We know that weight is fast to windward - twelve men on trapezes in the Garda boats is faster than eleven. The usual explanation is that they can use fuller sails, generate more power and therefore go faster. But to windward keelboats readily reach displacement hull speed and cannot be driven faster - at least not much faster. Weight on the rail means less heeling and therefore a lesser need to feather and reduce heeling force - and that must help. But it certainly doesn`t account for speed downwind - and I wonder if Roman isn`t (relatively) faster downwind. So I think there`s something else.

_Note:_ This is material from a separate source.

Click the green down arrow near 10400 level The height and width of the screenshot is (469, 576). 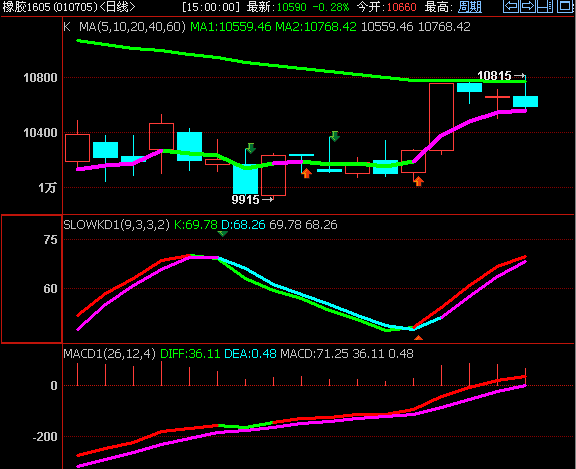[335, 136]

At Toronto I pointed out that stability matters - that Australia II`s winged keel gave her stability and that she sailed right around Liberty to win the `82 America`s Cup. Spreading the weight across the boat - one crew hiking with the other to leeward - makes for stability and is fast. Robbie Haines always said that one crew`s butt touching the water was fast. Weight alone matters - so long as it is low - heavy power boats are more stable than light ones.
Marchaj says that sail trim is only correct about 15% of the time - mostly because the rig is moving around in the air flow - yawing, rocking and pitching, at least to some degree all of the time. Attaining stability so as to keep the rig steady in the air flow - diminishing its rolling so as to keep the leading edge at the optimal angle of incidence (almost) all of the time, not allowing it to stall intermittently because of yawing or pitching - would certainly improve the percentage of time the sails were trimmed optimally.
And when I discussed stability, John Morgan pointed out that stability increases in proportion to the fifth power of weight. In the old days square-rigged sailing ships required ballast (well, steamships, etc, do too); they would never undertake an ocean voyage without adequate weight/ballast aboard and they thrived on heavy air. Ballast - weight down low - worked. Indeed they would continue to sail (reefed) in 50 knot winds. Their greatest hazard was calm and big seas - when the lack of pressure on their sails caused them to roll - and roll their masts out.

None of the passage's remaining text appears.